There are people who have this wrong notion that Smith invented liberal capitalism, and this has to be corrected. A simple knowledge of economic history will do. Having taught economic history at the Philippine’s premier university (U. Philippines) for some time, I know as a matter of fact that couples of influential writers emerged in the theoretic domain—who were focused on economic questions—before Smith appeared in the social landscape. Smith appeared when physiocracy, to which Smith properly belongs, was already making waves in France through the works of such gentlemen as Quesnay and Mirabeau.

But as one can see, Smith was a Scot, of the British Isle, and right in his own backyard there were couples of gentlemen too who wrote voluminously on the subject of political economy, from a vantage point that was already departing from the mercantilism of the previous couple of centuries. The departure concerned the sources of wealth, where the same thinkers opined that the ‘sphere of production’ had to be emphasized more than the ‘sphere of exchange’ which the mercantilists, notably Thomas Mun, discoursed on.

Some representative thinkers who preceded Smith were the following:

·        Sir William Petty (1623-87): Considered the founder of political economy. A charter member of the Royal Society.

 

·        John Locke, Sir Dudley North, David Hume, David Hume: Further propounded on basic principles of political economy. E.g. rent, trade, role of government.

 

·        Richard Cantillon: His book Essai sur la nature du commerce en general (1755) was “the most systematic statement of economic principles” (E. Roll, A History of Economic Thought).

 

·        Sir James Steuart: Wrote the voluminous Principles of Political Economy (1767), which was among the first textbooks in economics of that time.

 

·        Honore Gabriel Riqueti, Comte de Mirabeau: Enlightenment thinker, involved with the French revolution, a political moderate who opined that modernizing France better follow the US model of industrialization path. He influenced many younger physiocrates.

 

·        Francois Quesnay: Formally a fellow of the ‘economistes’ or ‘physiocrates’, was known for his popularization of the ‘tableau economique’ (economic table, title of his book), bringing political economy closer to empirical science.

 

·        Jean C.M.V. de Gournay: Another eminent fellow of the ‘physiocrates’, who collaborated with Quesnay in advancing principles of political economy.

 

·        Nicolas Baudeau : Wrote Introduction a la philosophie économique (1771).

 

·        G. F. Le Trosne: wrote De l’ordre social (1777).

 

·        André Morellet:  “ best known by his controversy with Galiani on the freedom of the grain trade during the Flour War” (quoted from Wikipedia).

 

·        Mercier Larivière and Dupont de Nemours: Also eminent members of the ‘physiocrates’.

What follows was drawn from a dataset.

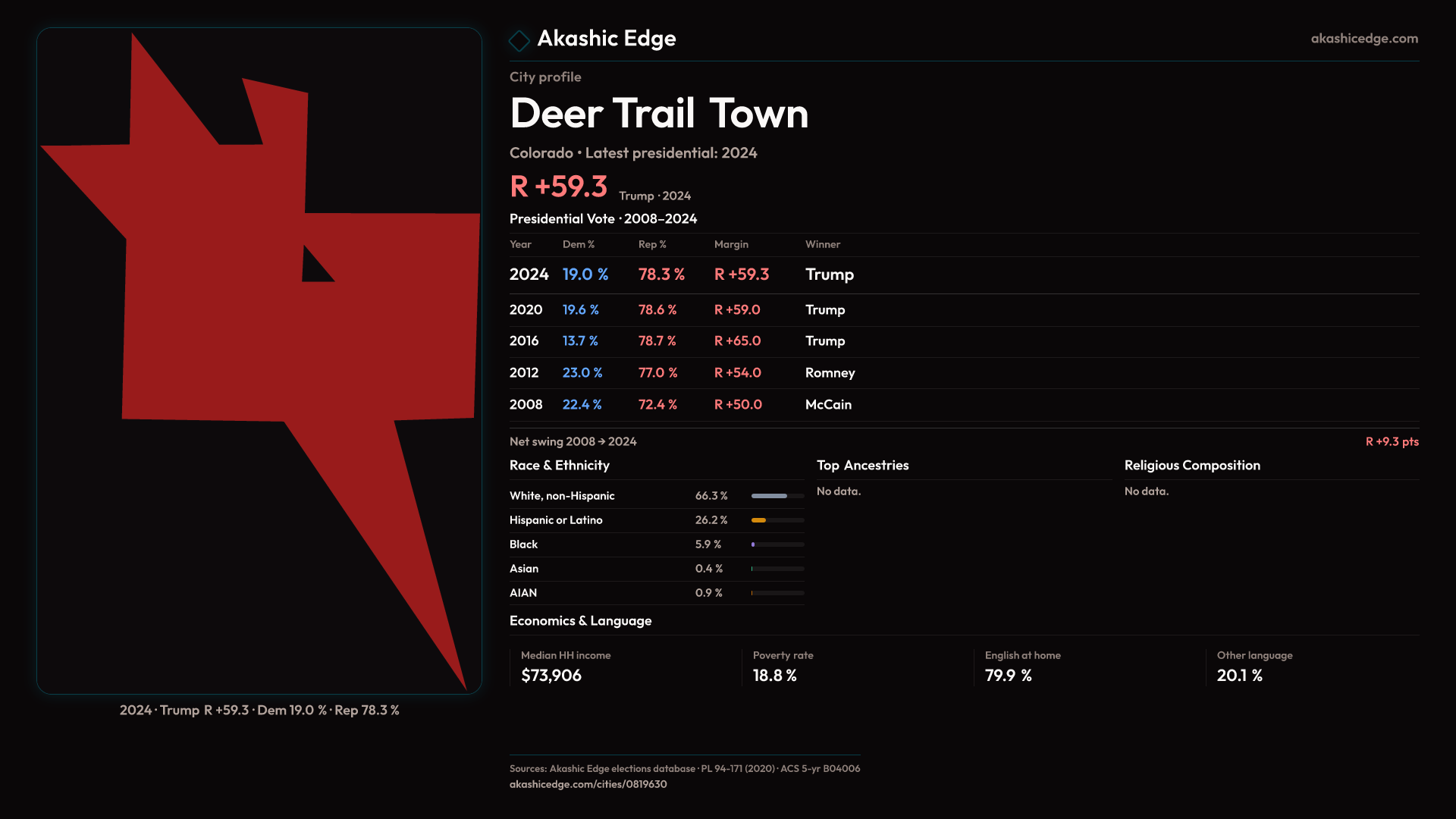The image size is (1456, 819).
Task: Select the 2012 Romney winner cell
Action: 830,373
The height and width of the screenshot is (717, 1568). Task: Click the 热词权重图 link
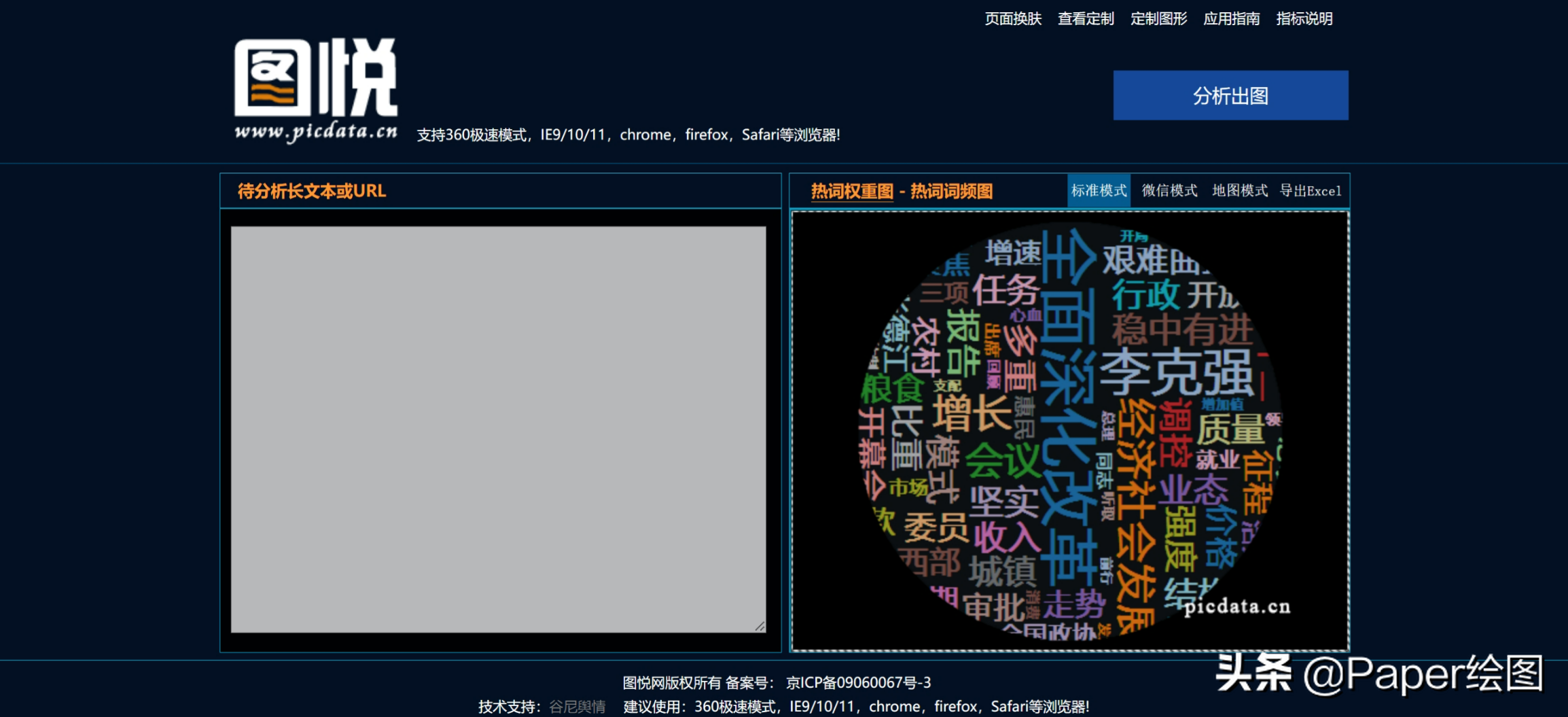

Smith actually lived in Paris during his youthful heydays, where he stayed with the equally youthful Duke of Buccleuch circa 1764-1766. The Parisian exposure was Smith’s way of baptism into the illustrious physiocrats’ thought streams, and the rest was history.

So to my fellows in the professional world and this planet who continue to churn thoughts that Smith was the ‘originator of capitalism’, please rethink your opinions. Historical facts do not the least substantiate your thesis. Rather, what is right is that Smith brought political economy even closer to empirical science than ever, and his Wealth of Nations was a monumental effort during his time to construct a text book on the subject that was considerably a scientific material more than philosophy (ethics, metaphysics) though Smith still wrote philosophical treatises within the ambit of the methods of philosophy.

I need not belabor the point that Smith didn’t invent empiricism. Just by reflecting on the names above, one can see the names of giant figures in British empiricism (e.g Hume, Locke), who themselves took off from intellectual giants that preceded them (e.g. Francis Bacon).

So, please disabuse yourselves of Smith as ‘originator’ of anything. He never even boasted of originating anything at all. Rather, he systematized thought constructs that were already prevalent during his heyday. The purposes of his economic doctrines were already explained in some other articles writ by me.